Senior QA Specialist (Pharma Manufacturing)- Operations
At AstraZeneca, we work together across global boundaries to make an impact and find answers to challenges. We do this with the utmost integrity even in the most difficult situations because we are committed to doing the right thing. We continuously forge partnerships that help pursue world-class medicines in new ways, combining our people’s outstanding skills with those of people from all over the globe.
As a Quality Assurance Specialist IV, you will be in a leadership role at site level. While this role does not have direct reports, you will serve as a mentor to junior and mid-level colleagues in addition to on-the-floor activities. This includes providing day to day direction and training of other QA specialists, as needed.
Our Frederick, MD facility creates life-changing medicines for people around the world! We make a direct contribution to treating people with cancer, respiratory and autoimmune conditions across the globe. From catered site festivities to competitive events, community outreach activities, environmental and wellness showcases and team-building events, we take time to recognize our achievements.
The Frederick Manufacturing Center is dedicated to creating a culture of inclusion and collaboration. We host yearly Inclusion and Diversity conferences and have an employee resource group devoted to promoting diversity and inclusion and enhancing employees' professional development through interactive and engaging events and initiatives. We are also an award-winning employer and has been recognized as a ‘Top 50’ Business in Frederick, and Frederick County’s ‘Best Place to Work’ distinction in 2015 and 2019.

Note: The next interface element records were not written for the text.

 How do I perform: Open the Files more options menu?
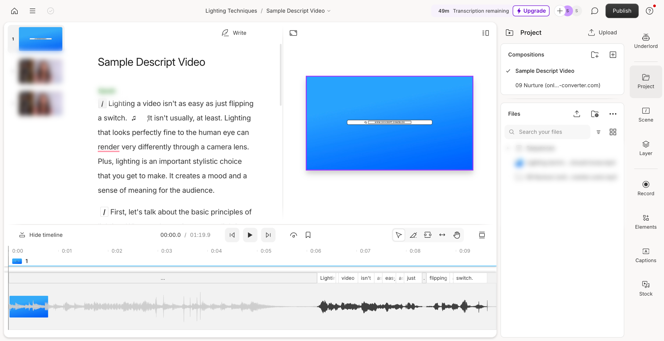point(613,114)
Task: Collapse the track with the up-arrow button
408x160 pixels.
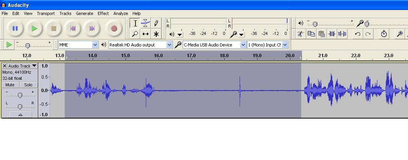Action: [20, 114]
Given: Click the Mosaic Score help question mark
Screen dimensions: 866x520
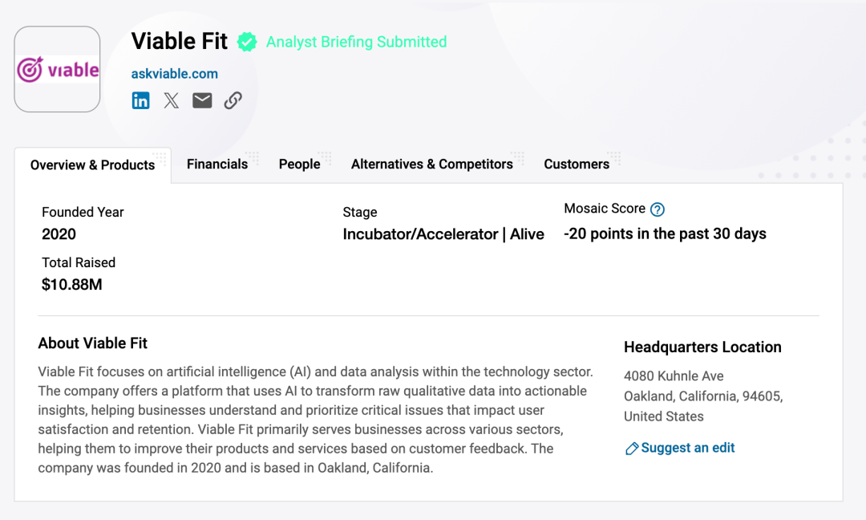Looking at the screenshot, I should pyautogui.click(x=658, y=209).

**This role is Tuesday-Friday, 2nd Shift (2pm-12:30am) **
- Reads, understands, and follows SOP’s and complies with cGMP’s
- Writes new standard operating procedures or revises existing documentation utilizing document management systems
- Supports the evaluation and disposition of labelling, raw materials, intermediates and finished products through timely evaluation of batch records, laboratory results and other cGMP documents
- Supports the issuance and reconciliation of GMP documentation
- Electronic system usage with tools such as Trackwise, GQCLIMS, Pas-X and SAP
- Reviews documented information from their functional area, reports abnormalities
- Provides task-oriented training to Specialists.
- Initiates and/or reviews and approves minor deviations; completes tasks related to CAPA and Change Control action items.
- Creates and manages deviations, change controls, and CAPA records pertaining to their functional areas in QIMS
- Supports internal audits of manufacturing, analytical testing, labelling to ensure compliance with SOPs and regulatory requirements per the requirements of the self-inspection program
- Approves reports, investigations and other Quality System records on behalf of QA, as needed
- Performs risk assessments for variety of processes
- Bachelor's degree in Biology, Engineering or Science-related field
- 7+ year of industry experience
- Experience in a Pharma/Bio-pharma manufacturing environment
- 5+ years of on-the-floor QA Experience preferred
Next Steps – Apply today!
To be considered for this exciting opportunity, please complete the full application on our website at your earliest convenience – it is the only way that our Recruiter and Hiring Manager can know that you feel well qualified for this opportunity. If you know someone who would be a great fit, please share this posting with them.
AstraZeneca embraces diversity and equality of opportunity. We are committed to building an inclusive and diverse team representing all backgrounds, with as wide a range of perspectives as possible, and harnessing industry-leading skills. We believe that the more inclusive we are, the better our work will be. We welcome and consider applications to join our team from all qualified candidates, regardless of their characteristics. We comply with all applicable laws and regulations on non-discrimination in employment (and recruitment), as well as work authorisation and employment eligibility verification requirements.